**Passage given**
I first encountered FastAPI in late 2019. I immediately liked how it used types to define behavior.

In 2022 and 2023 I carefully reviewed all the Python web frameworks. From my perspective FastAPI won out over Django, Flask, Pyramid, and others. I even gave a series of talks on the subject.

In the middle of 2023, I was unhappy with how making web pages with FastAPI to support APIs felt clunky. It felt like a harder version of Flask. I talked to Sebastian Ramirez about it over the course of a week. I started thinking about making some kind of extension for FastAPI to make web pages easier, even wrote up a design document for it in December of 2023 titled "FastHTML".

In early 2024 I noodled with the idea of a FastAPI for HTML, tentatively called "FastHTML". You can see one of my attempts here in a project called fastapi-blog. This particular project didn't go well, but allowed me to explore possible ideas for making a more friendly HTML API for developers. Alas, I was busy with work and family life and didn't have enough time to really focus on the project. I told Sebastian I was giving the effort a break.

Shortly after Sebastian Ramirez introduced me to Jeremy Howard of Answer.AI. Jeremy demonstrated a Starlette-descendant project, called, amusingly enough, 'FastHTML'. Like FastAPI, his FastHTML implementation was driven directly by Starlette. He eschewed Jinja2 templating for HTML, instead implementing FT Components, an elegant version of Python classes that can render as HTML. While I like Jinja2, I also liked his implementation of Python objects rendered to HTML. Excited about a shared vision I started contributing to his FastHTML.

In June of 2025 I started work on fastapi-tags, which is designed to bring fully typed Python classes that can render as HTML to FastAPI. After a couple weeks I realized I wanted to expand fastapi-tags to meet my original design document for building an HTML web page framework on top of FastAPI. The problem was that "fastapi-tags" didn't sound like a good framework name and "FastHTML" was already taken.

Fortunately for me, my wife Audrey had a static site generator project called "Air". She volunteered the name for the web framework, and thus this project was born.

**Set tasks**
- a) According to the framework history passage, in what month and year was the design document titled "FastHTML" written?
- b) From the framework history passage, extract the part that opens with the words containing "In June of 2025" and closes with "project was born.".
- c) Condense the paragraph of the framework history passage beginning "Shortly after Sebastian Ramirez introduced me" into a bulleted list that keeps its main facts.
Rely solely on the passage above.

**Item coordinate data**
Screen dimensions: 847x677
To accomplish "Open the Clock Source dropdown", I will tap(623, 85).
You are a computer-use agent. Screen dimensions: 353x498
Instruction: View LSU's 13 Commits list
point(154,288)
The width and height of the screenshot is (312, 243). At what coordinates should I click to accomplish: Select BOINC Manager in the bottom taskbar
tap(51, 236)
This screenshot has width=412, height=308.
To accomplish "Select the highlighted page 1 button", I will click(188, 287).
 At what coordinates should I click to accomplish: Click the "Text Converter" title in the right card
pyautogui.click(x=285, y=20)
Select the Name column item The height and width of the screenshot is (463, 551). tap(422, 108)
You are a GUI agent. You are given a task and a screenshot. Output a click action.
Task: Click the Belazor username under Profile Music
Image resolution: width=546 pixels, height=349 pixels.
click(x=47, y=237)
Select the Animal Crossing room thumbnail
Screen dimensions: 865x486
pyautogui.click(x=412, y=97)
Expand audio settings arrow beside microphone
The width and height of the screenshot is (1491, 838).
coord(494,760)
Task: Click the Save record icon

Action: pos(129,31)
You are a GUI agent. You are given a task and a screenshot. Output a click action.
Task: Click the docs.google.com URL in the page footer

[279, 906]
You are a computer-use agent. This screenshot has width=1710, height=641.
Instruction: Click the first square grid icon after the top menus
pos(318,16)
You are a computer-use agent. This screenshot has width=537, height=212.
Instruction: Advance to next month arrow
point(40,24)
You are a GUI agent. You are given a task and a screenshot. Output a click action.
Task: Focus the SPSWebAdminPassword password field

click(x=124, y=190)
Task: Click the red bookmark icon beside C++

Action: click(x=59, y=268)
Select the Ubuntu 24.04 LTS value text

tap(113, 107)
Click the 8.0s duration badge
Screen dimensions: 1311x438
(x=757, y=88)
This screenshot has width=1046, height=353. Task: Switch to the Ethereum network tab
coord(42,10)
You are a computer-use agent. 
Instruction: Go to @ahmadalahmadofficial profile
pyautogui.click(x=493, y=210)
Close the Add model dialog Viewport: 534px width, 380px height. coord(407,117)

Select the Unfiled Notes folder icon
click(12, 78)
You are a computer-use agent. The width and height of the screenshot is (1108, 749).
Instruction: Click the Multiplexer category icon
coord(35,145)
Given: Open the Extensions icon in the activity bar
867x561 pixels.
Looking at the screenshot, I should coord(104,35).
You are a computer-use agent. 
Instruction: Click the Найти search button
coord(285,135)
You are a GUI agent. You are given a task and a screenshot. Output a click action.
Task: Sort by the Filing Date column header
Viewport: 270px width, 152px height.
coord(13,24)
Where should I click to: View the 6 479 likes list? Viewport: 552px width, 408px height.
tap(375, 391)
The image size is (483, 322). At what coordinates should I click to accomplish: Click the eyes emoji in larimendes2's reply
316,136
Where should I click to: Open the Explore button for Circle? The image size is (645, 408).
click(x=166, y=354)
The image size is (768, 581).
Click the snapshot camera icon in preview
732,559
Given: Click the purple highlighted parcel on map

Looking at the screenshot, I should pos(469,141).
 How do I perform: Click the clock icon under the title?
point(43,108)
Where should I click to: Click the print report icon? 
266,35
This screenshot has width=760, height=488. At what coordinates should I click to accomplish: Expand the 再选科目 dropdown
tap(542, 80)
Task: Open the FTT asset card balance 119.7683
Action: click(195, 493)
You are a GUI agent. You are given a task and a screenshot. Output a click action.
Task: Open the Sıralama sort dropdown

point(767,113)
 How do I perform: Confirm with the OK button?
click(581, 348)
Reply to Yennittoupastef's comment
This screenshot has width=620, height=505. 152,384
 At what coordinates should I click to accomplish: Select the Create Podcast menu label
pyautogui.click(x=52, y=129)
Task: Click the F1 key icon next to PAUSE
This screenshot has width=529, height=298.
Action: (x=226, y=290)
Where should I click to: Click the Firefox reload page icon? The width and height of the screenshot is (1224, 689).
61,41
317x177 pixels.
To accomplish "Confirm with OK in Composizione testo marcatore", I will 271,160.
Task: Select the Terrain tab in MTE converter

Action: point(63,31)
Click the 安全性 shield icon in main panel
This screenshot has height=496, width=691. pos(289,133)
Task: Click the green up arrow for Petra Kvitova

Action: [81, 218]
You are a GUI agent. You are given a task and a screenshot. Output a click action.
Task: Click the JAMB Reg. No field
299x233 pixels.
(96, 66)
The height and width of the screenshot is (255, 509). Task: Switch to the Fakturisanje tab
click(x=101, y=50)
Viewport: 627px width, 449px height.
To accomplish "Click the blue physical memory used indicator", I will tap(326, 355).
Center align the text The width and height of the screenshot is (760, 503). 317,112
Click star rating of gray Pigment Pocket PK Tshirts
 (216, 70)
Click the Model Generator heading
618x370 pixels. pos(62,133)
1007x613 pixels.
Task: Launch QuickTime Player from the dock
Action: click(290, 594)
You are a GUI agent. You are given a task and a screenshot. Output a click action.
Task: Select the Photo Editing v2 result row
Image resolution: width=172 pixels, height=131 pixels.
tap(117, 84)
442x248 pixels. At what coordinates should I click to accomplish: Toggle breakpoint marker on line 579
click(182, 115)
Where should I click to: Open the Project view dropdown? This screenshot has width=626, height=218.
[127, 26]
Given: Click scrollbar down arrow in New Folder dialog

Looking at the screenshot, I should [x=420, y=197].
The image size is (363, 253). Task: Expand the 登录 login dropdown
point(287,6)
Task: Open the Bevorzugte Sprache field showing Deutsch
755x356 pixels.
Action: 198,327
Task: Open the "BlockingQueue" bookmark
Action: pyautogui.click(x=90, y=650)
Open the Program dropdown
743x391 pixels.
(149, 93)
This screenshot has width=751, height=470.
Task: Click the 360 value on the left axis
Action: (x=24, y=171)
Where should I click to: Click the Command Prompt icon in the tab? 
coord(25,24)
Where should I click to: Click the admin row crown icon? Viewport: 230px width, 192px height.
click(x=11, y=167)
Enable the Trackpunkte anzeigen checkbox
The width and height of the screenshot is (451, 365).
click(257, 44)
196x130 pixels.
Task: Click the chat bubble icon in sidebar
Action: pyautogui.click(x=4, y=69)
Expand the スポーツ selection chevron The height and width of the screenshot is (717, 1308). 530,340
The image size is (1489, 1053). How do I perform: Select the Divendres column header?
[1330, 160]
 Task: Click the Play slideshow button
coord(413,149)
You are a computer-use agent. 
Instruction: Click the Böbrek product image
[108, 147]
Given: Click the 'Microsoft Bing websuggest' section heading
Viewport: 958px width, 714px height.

**Task-by-task results**
- a) December 2023.

- b)
In June of 2025 I started work on fastapi-tags, which is designed to bring fully typed Python classes that can render as HTML to FastAPI. After a couple weeks I realized I wanted to expand fastapi-tags to meet my original design document for building an HTML web page framework on top of FastAPI. The problem was that "fastapi-tags" didn't sound like a good framework name and "FastHTML" was already taken.

Fortunately for me, my wife Audrey had a static site generator project called "Air". She volunteered the name for the web framework, and thus this project was born.

- c)
- Sebastian Ramirez introduced the writer to Jeremy Howard of Answer.AI.
- Jeremy demonstrated a Starlette-descendant project called FastHTML, which, like FastAPI, was driven directly by Starlette.
- Instead of Jinja2 templating, it used FT Components, Python classes that render as HTML.
- The writer liked this approach and, sharing the vision, began contributing to Jeremy's FastHTML.